Top of Material for this task

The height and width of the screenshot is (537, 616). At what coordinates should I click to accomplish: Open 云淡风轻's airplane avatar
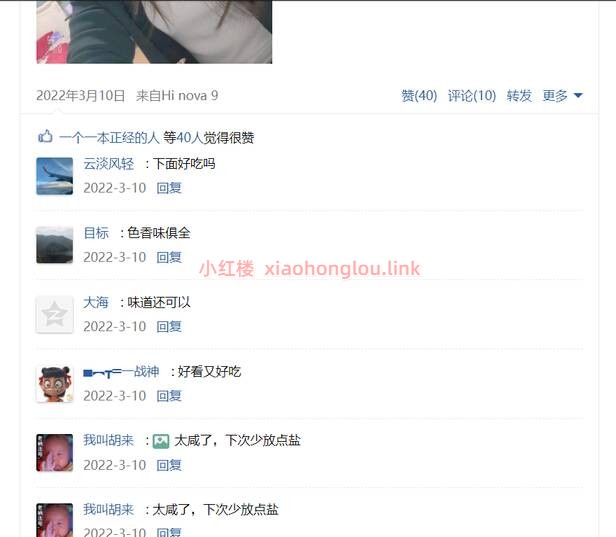pyautogui.click(x=55, y=176)
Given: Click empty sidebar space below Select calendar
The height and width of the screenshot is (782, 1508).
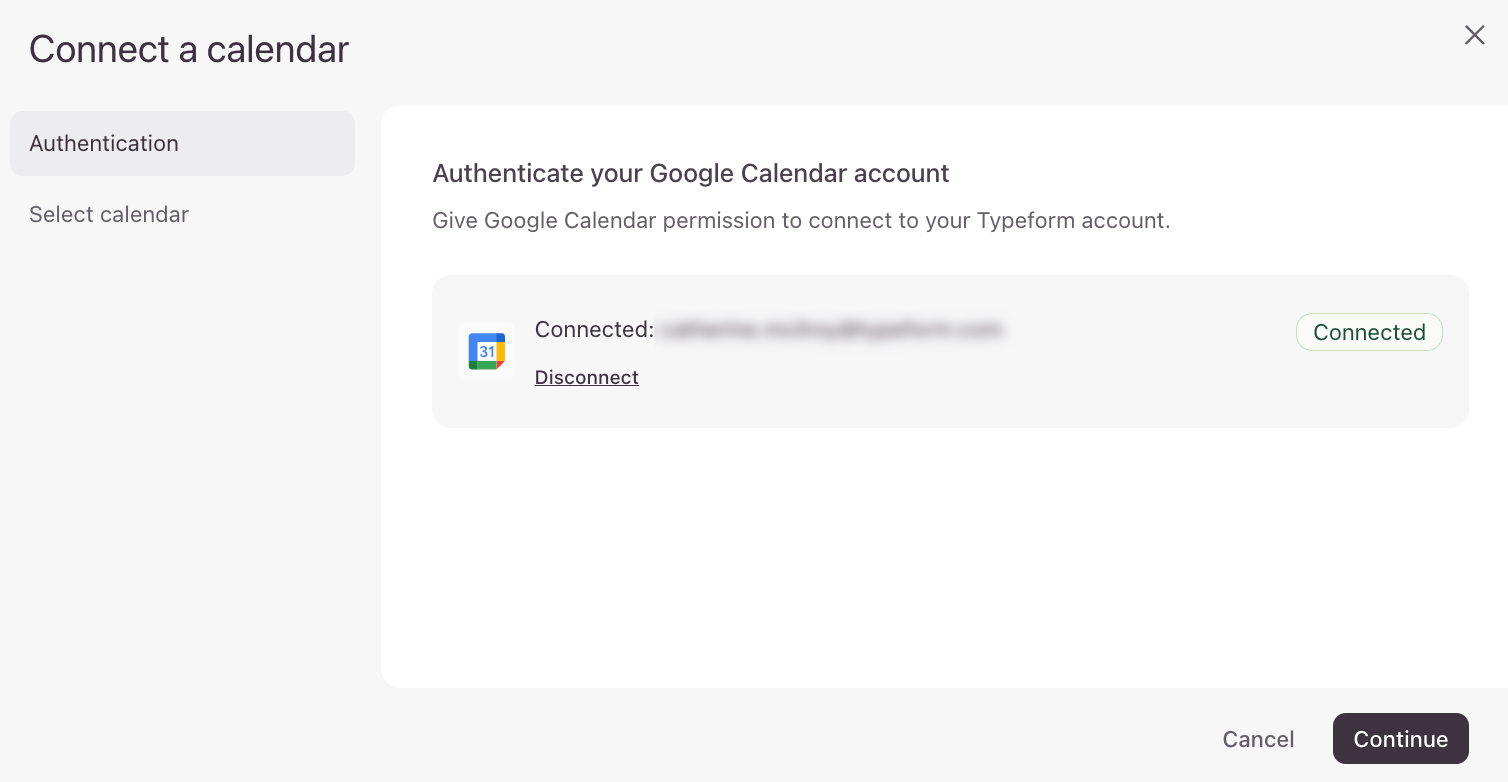Looking at the screenshot, I should click(182, 450).
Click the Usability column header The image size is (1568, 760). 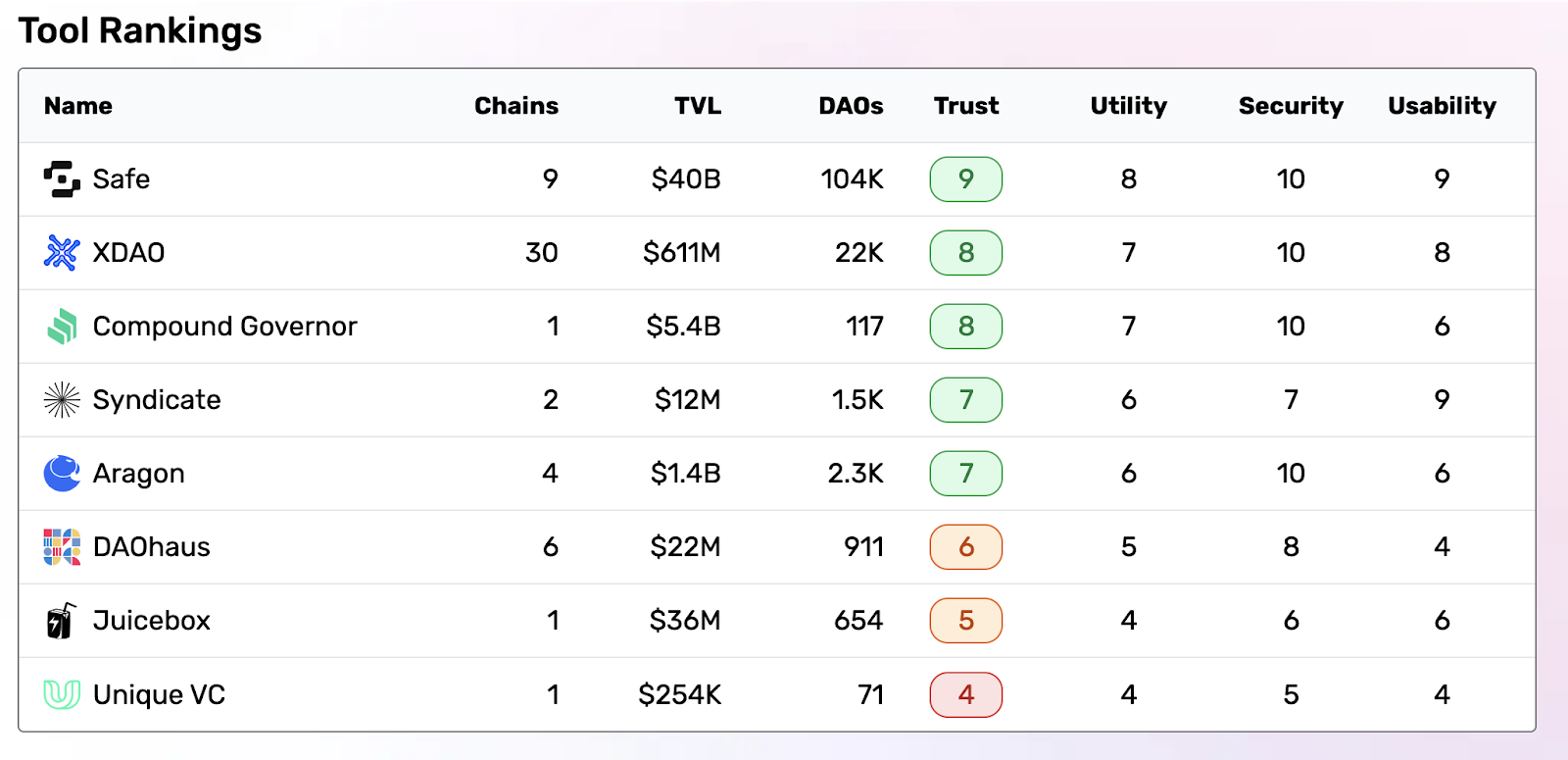tap(1441, 106)
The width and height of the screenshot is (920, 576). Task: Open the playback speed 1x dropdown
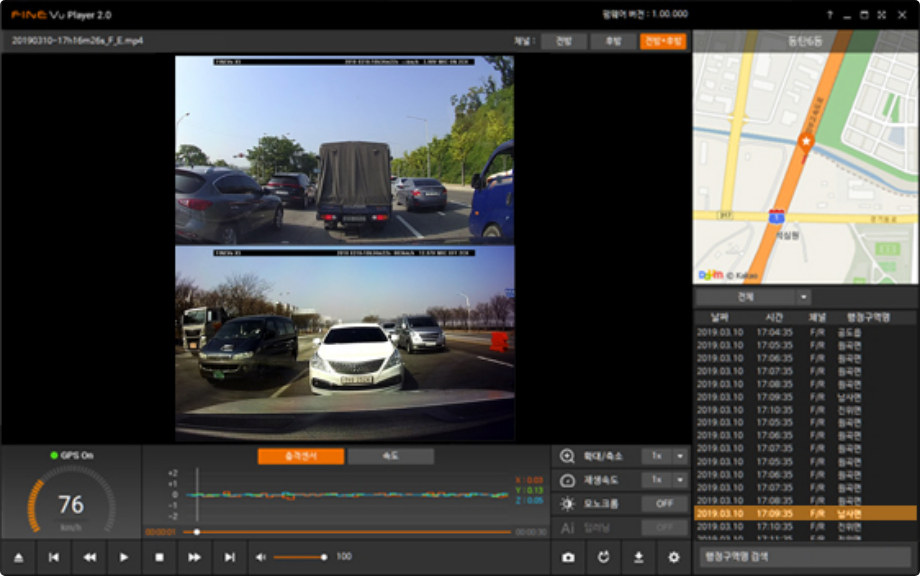click(x=679, y=479)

Bottom of Material for this task

*Task requirements*
Pictures excluded, copy exactly the lines running from the one with "The width and" through the last line of the material.

*Result of the exercise*
The width and height of the screenshot is (920, 576). Task: Open the playback speed 1x dropdown
click(x=679, y=479)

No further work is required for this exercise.